SLOWLY, she slid out of her silk dressing gown. She approached the dressing table, slipped into the rattan chair. Naked, she looked herself over in the glass. Her hair was short, androgynous. Her nose was slightly turned up at the end, like a doll’s. Her lips were open, the bottom lip fleshy, as if about to be kissed. It seemed to tremble.

Her eyes were the part of herself she knew best. Their colour was indefinite, grey-green, changeable. Sometimes they took on a misty pastel tone. Today she wanted them to burn, beckon. Taking up a stick of kohl, she outlined them thickly with black. With a wide, loaded brush, she heaped dark shadow over the lids.

So Sylvia Kristel became Emmanuelle: the young woman who in 1974, wearing only long pearls and a feather boa, invited cinema audiences the world over to watch her explore les dernières limites de l’erotisme. She found them on a squash court, in a jet plane, under a waterfall. She made love with men and women too, on beaches and under palms, all over Thailand.

Such a film had never been on general release before. It was a sensation. Of course, some countries banned it: Brazil, Spain, Japan, the Arab world. Others, like Britain, cut it heavily. This surprised its star. To her it was “charming”, and “innocent”. It was mostly fun to make, and gave her a chance to see Thailand. The love scenes were tastefully veiled under breaking foam, silk sheets, mosquito nets. She kept her mother from seeing it for years: and when at last she did, she said, “Is that all?”

She thought of innocence, too, as she prepared for the role. Innocence somehow married to vampishness, sending out messages that were at once contradictory and unsettling. Promiscuity married to aloofness, as the unattainable object of desire. She seemed in this film to give herself to everyone. But her heart she didn’t give. Her long, willowy body was rented out, to become the fantasy possession of thousands of devoted men. But her price was too high, and they would never have her.

When reporters asked whether she was like Emmanuelle, she laughed. How could she be like her? She had been to a convent school, had an IQ of 167, and spoke five languages. She came from dull Utrecht, where she worked to support her divorced, tippling mother. She was moderate, moral, responsible, “Calvinist”. Obedient, Calvinist Sylvia, instructed to simulate oral sex, took trouble to learn her lines and repeated the scene until it was perfect. That way, she could forget the “immodesty” of what she was doing. She was told that no one cared what she said; she would be dubbed anyway. Later, making films of a slightly tamer sort for Claude Chabrol and Roger Vadim and in Hollywood, she was told no one cared what she wore, as long as she removed it. She accepted these boundaries, including the fact that her agile, fragile beauty had typecast her for life.

But Emmanuelle seethed with contradictions, and so did she.
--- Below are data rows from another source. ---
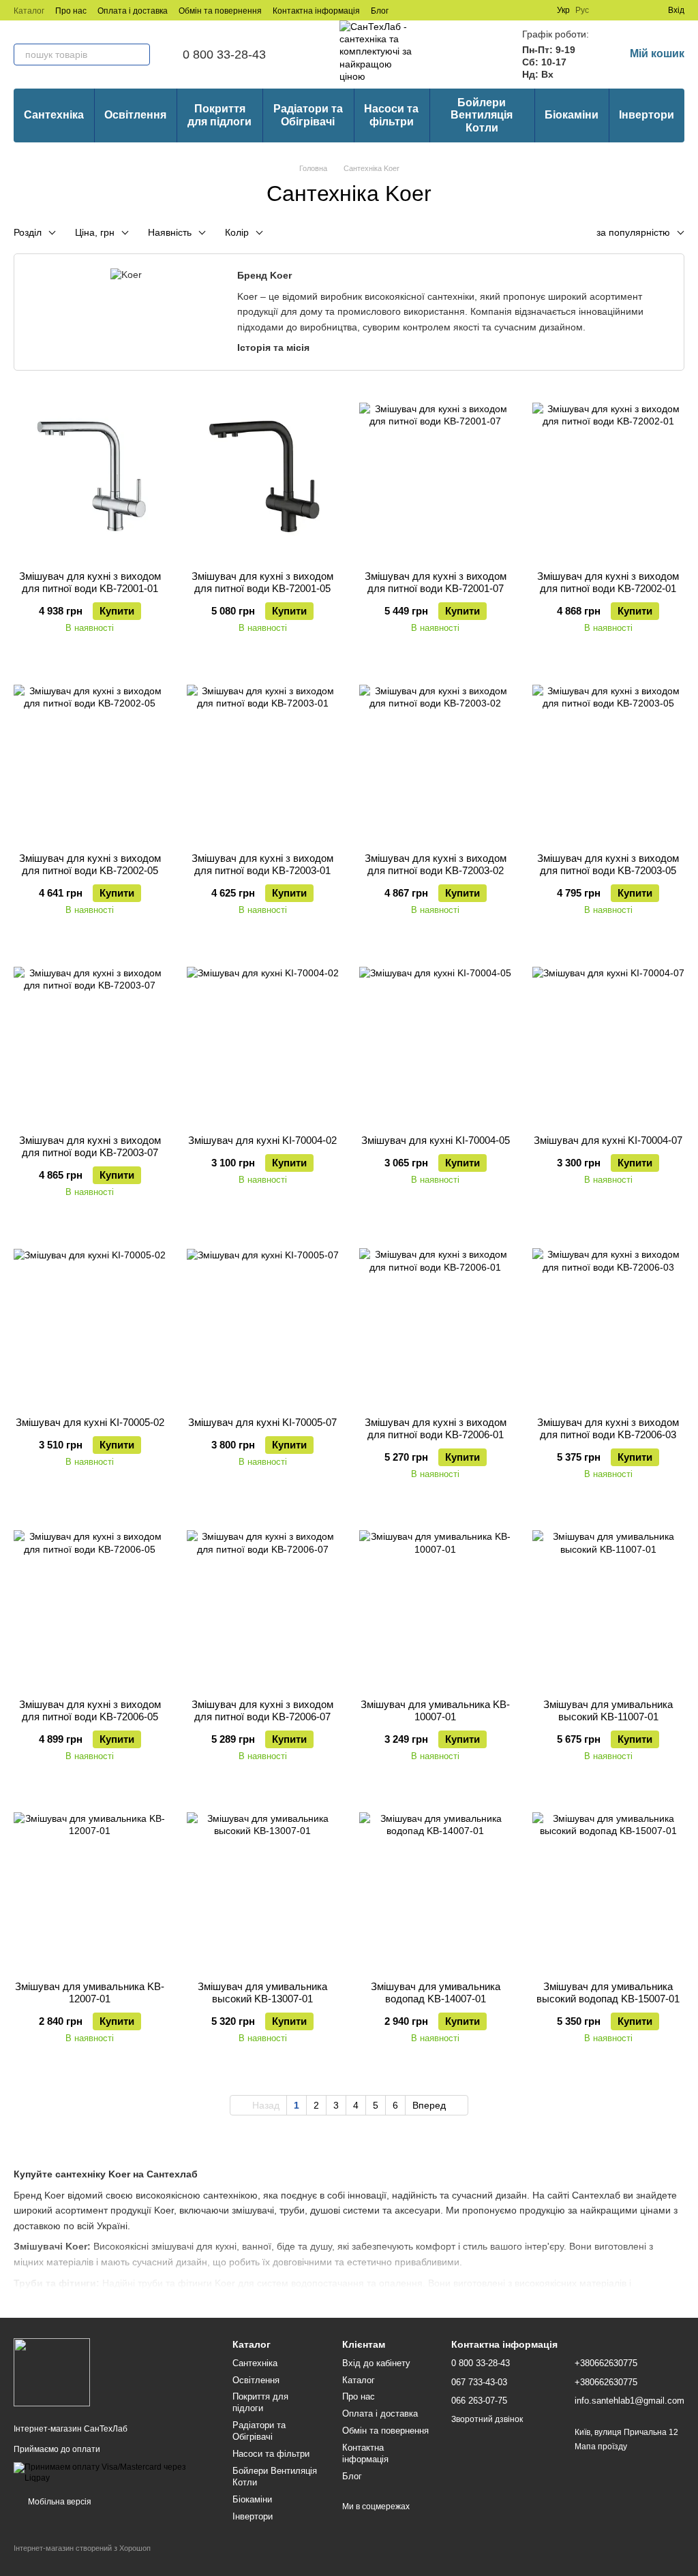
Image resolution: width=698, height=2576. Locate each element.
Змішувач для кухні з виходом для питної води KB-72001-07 (435, 582)
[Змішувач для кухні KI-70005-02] (90, 1321)
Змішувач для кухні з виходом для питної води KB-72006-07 (262, 1710)
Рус (582, 10)
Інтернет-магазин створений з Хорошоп (82, 2548)
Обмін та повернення (220, 11)
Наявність (170, 232)
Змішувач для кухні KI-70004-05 (435, 1140)
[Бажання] (632, 10)
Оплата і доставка (132, 11)
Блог (380, 11)
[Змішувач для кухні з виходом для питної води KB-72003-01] (263, 757)
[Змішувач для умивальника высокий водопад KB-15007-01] (608, 1885)
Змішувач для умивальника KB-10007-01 (435, 1710)
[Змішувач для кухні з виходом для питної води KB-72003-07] (90, 1039)
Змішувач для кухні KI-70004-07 (608, 1140)
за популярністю (633, 232)
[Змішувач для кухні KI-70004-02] (263, 1039)
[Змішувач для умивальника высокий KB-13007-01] (263, 1885)
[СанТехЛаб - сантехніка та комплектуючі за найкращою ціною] (52, 2372)
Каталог (29, 11)
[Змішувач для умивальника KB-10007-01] (435, 1603)
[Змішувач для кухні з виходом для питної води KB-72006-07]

Responsible, restrained Sylvia was also a rebel who embraced freedom and fed freely on excess. Nudity never troubled her: at the age of ten she had danced naked by moonlight on the roof of the hotel her parents ran. She smoked at 11, and sneaked cognac from the bar. At the “Emmanuelle” audition she lost her lingerie-dress with easy confidence, continuing to smoke as she let the delicate straps fall gently from her shoulders.

Attention, she had discovered, was something she needed: the stares of men, even lewd stares, like those of Uncle Hans, the hotel manager, as he had watched her ride her bike round the dim red-lit bar before licking her face all over with his hard, slobbering tongue. She needed the reaching hands, the paparazzi and the crowds. Her own face in the mirror enraptured her; at one point, her grandmother disapprovingly stuck newspaper over the glass. On the road to fame in 1973, about to win, at 21, the Miss TV Europe crown, she emerged from her bath, wrapped like a gift in her white robe, to plant a huge kiss on the steamed-up bathroom mirror. Here was the deal: her beauty freely given in exchange for immense, doting love.

The affection she actually received was fragmentary. There were several long-term lovers, with one of whom, Hugo Claus, a Belgian writer, she had a son, and two short-term husbands. The second lost her savings on a film project, leaving her with $400 in the world. Blazing stardom lasted a decade, in which she became addicted to Dom Perignon and cocaine. Having struggled to abandon them, she retreated gradually to Amsterdam: still elegant, still pale, standing tall as the nuns had taught her.

Naked in the sea

“Emmanuelle” followed her, the theme tune lilting in her head. It had spawned a score of soft-core sequels and imitators, most forgettable. In 1993, to get a little money, she made “Emmanuelle 7”, playing a Madame instructing her young charges in seduction. By now, though, she preferred to paint. She liked the solitariness of it, the way no one told her what to do. Her canvases became a new sort of mirror in which she appeared in vivid primary colours: swimming naked in a blue-green sea, wearing her long “Emmanuelle” pearls, or about to be kissed by the shadow of a man. Her wide eyes were rimmed in black, her surprised lips bright red. And, once again, she did not need to have anything to say.